Вот он– то таким и был. И если на первых порах у него и были надежды приложить силы и немалый жизненный опыт к крупным, имеющим значение для судьбы всей страны делам, то довольно скоро от них не осталось и следа. Так же вдруг, как и началось, бурление стихло, кому не повезло -тех съели (и добро бы врагов, а то ведь друзей, ближайших союзников, вот что обидно), остальные притихли, как волки в лежке, переваривающие добычу. Грызня за посты и близость, как говорят блатари, к хлеборезке не ослабла, но как бы ушла в подполье, чтобы, когда придет срок, вновь выплеснуться на поверхность жизни шумными разоблачениями и скандалами.
И именно потому, что бывший начальник МУРа был ничей, он и оказался в странном вакууме, от которого у него словно бы закладывало уши. На закрепленной за ним машине с персональным шофером он аккуратно, к девяти, приезжал на работу, отсиживал на совещаниях и заседаниях, готовил справки, отчеты, аналитические записки, которых, похоже, никто не читал. Его советов не спрашивали, а когда он сам с ними высовывался, слушали вполуха, как взрослые, занятые важными делами люди слушают восторженно-наивного подростка. И когда Федоров вполне отчетливо это понял, он и спросил себя: а что я, собственно, здесь делаю?
Вот и сейчас от первых двух примитивных ответов на этот вопрос он невольно перешел к главному, глубинному его смыслу.

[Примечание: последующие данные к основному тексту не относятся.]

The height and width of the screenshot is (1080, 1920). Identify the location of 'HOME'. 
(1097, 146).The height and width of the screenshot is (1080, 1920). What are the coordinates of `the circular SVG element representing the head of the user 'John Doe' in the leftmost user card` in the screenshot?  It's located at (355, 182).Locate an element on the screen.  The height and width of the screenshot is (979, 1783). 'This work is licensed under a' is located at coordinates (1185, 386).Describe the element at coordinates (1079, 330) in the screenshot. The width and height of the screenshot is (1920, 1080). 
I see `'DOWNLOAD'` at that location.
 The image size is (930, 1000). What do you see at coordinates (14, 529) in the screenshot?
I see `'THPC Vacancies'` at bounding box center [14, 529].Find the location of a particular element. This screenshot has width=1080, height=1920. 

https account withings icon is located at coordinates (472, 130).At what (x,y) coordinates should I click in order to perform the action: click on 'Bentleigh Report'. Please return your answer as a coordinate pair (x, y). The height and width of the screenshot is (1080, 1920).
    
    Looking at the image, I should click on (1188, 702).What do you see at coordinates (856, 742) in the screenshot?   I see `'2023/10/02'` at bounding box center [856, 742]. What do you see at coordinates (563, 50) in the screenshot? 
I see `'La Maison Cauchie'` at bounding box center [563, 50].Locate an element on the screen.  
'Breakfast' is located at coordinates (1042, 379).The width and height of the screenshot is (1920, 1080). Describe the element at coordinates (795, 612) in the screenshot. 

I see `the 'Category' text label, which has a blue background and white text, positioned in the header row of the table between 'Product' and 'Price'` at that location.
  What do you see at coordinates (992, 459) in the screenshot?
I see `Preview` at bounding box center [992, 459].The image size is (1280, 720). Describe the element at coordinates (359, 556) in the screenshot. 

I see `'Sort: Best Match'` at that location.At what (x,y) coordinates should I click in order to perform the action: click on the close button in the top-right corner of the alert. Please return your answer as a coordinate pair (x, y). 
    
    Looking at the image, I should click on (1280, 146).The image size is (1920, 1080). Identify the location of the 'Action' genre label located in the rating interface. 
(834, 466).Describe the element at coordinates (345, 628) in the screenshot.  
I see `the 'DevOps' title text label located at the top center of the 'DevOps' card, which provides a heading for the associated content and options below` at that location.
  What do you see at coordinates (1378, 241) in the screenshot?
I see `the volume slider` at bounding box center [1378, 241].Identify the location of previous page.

В этом состоянии тяжелой задумчивости и застали его Турецкий и Меркулов. На обычный, последовавший после взаимных приветствий вопрос Кости: «Как жизнь?» – Федоров искренне и вполне серьезно ответил:
– Жить стало удобнее, но противнее.
Меркулов сразу врубился в его настроение.
– Вон оно, значит, как? А мы-то радовались: наконец-то национальная безопасность России в надежных руках. Ну и что из себя представляют эти высшие этажи власти? При ближайшем рассмотрении?
– Высшие – не знаю. Могу только догадываться. А одиннадцатый – коммунальная кухня. Только в суп соседу здесь подсыпают не соль.
– А что? – заинтересовался Турецкий.
– Мышьяк. Ничем не могу тебя, Саша, порадовать, – продолжал Федоров, у которого никогда не было привычки ни сплетничать о начальстве, ни перекладывать на чужие плечи свои проблемы. – Лежит твоя бумага. А когда до нее руки дойдут – один Господь Бог знает.
– Какая бумага? – не понял Турецкий.
– Докладная. О международном антимафиозном центре.
Реакция Турецкого удивила Федорова.
– А-а! Пусть лежит. Я и думать о ней забыл.
– С чем же вы пришли? Неужели просто навестить старого товарища?
– Хотелось бы, Юра, соврать, – признался Меркулов, – но совесть не позволяет. Жизнь сейчас такая, что старых товарищей навещают разве что в больницах. С делом мы пришли. И если я все правильно оценил – с очень серьезным. – Он кивнул Турецкому: – Излагай!
– Но может быть, Юрий Иванович захочет прочитать документы?
– Не захочет, – ответил вместо Меркулова Федоров. – Бумагой что угодно обосновать можно, она хитроумие терпит. А живое слово – это живое слово. Можно, конечно, и тут лапшу на уши вешать, но все же не так это просто. Давай рассказывай.
– Но с одним условием, – согласился Турецкий. – Ты будешь слушать меня не как Федоров. Согласен.
– А как кто?
– Как Сам.
– Тогда мне нужно выяснить, как ты проник в мой кабинет.